Program trading strategies happen behind the scenes, trading up to 30% of the daily volume at the NYSE. They trade without emotion and can be highly profitable. These trades, called program trades, take place quietly, oblivious to the chaos of the trading floor. However, savvy investors would be foolish to ignore how and why a system that produces an average of 30% of the daily trading volume on the New York Stock Exchange (NYSE) does so well.
Defining a Program Trading Strategy
In general terms, program trading is large-volume trading made by systems, usually automated, based on an underlying program or idea. However, there is more to program trading than this simple definition implies. The NYSE defines program trading as a "wide range of portfolio trading strategies involving the purchase or sale of 15 or more stocks having a total market value of $1 million or more."

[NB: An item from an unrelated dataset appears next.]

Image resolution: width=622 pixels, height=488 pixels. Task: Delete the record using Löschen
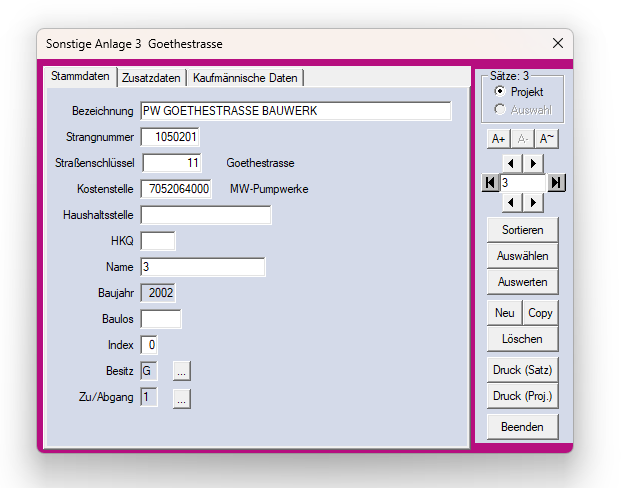tap(522, 340)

The term "system trading" is frequently used interchangeably with program trading; however, this is not entirely accurate. System trading refers to a methodology that may produce program trading if done in sufficient volume. Conversely, certain program trades can be generated by a system-trading methodology. Program trading, for our purposes here, refers only to the NYSE definition.
People Plan the Strategy...
Contrary to popular belief, the underlying portfolio strategy behind a program buy or sell is often not computer-generated. The goals may be as disparate as portfolio balancing to broad asset allocations to sector allocations. They may be intraday strategies, short-term, or long-term strategies. The actual strategies, and the algorithms that generate program buys and sells are proprietary to each player and are among the most closely guarded secrets on Wall Street.
...But Computers Do the Work
Program trades are almost always executed by computers, although there are instances when this isn't the case. For example, if institution XYZ wants to sell a basket of 15 stocks totaling $2 million, it could simply split up the sale among several different brokers. Conversely, a big buy program on a single stock may go directly to a market maker or to a single broker who then splits it up into smaller units. As a practical matter, the NYSE is only interested in regulating the computer-generated program trades, and in particular, those generated by large movements in the futures premium.
Program Trading Is Everywhere
Importantly, much of program trading involves the futures markets as well as the cash market. The most simplistic and widely known of these strategies is index arbitrage. Index arbitrage is frequently used by institutions with very large and diverse stock portfolios under management.
For example, an institution buys futures when the premium is low, while it simultaneously sells a basket of stocks in a hedged trade to garner a few points of return over what a portfolio of S&P stocks would produce on its own.
The important point for the individual investor is that the futures market and the cash market are intimately intertwined. Moves in one market can trigger moves in the other. Every day, the S&P futures have a fair value based on a formula that includes, for example, days to expiration and the cost of carry for a commensurate basket of stocks.
There are certain levels of premium that will generate program trades, although it varies slightly among firms due to different costs of carry. Every day there are "buy execution levels" and "sell execution levels." The best (and only public) source of information for daily fair value and premium execution levels can be found at HL Camp & Co.'s Program Trading Research site. Additionally, the NYSE publishes program trading activity by member firms every week for the previous week at its website. This is interesting reading, but not particularly useful for real-time decisions.
Rules Rules Rules
During the 1980s and '90s, program trading was largely blamed for excessive volatility in the stock market and was named as a culprit in some major crashes. As a result, the NYSE has imposed rules that define certain times when computer-generated program trading is restricted.
Since the new rules were established, there have been very few disruptions directly attributed to program trading. Given the amount of liquidity that program trading contributes to the stock and futures markets, its effect is probably more beneficial than not, even during sharp corrections.
Timing Is Key
Program buying and selling has a tendency to happen at certain times of the day, sometimes called reversal times. Over time, these will become evident to the attentive observer by spikes in volume and wider price swings. Why is this important? Let's say you own a Dow stock and want to sell it, wouldn't it help you to do so during a buy program?
The Bottom Line
Program trades represent a large chunk of any given day's market activity and their impact on market movements is important. During the slower summer months, program trades make up as much as 50% of market activity. Smart investors must watch for patterns and time their buying and selling to make sure they aren't caught on the wrong side of these large-volume computer-controlled trades.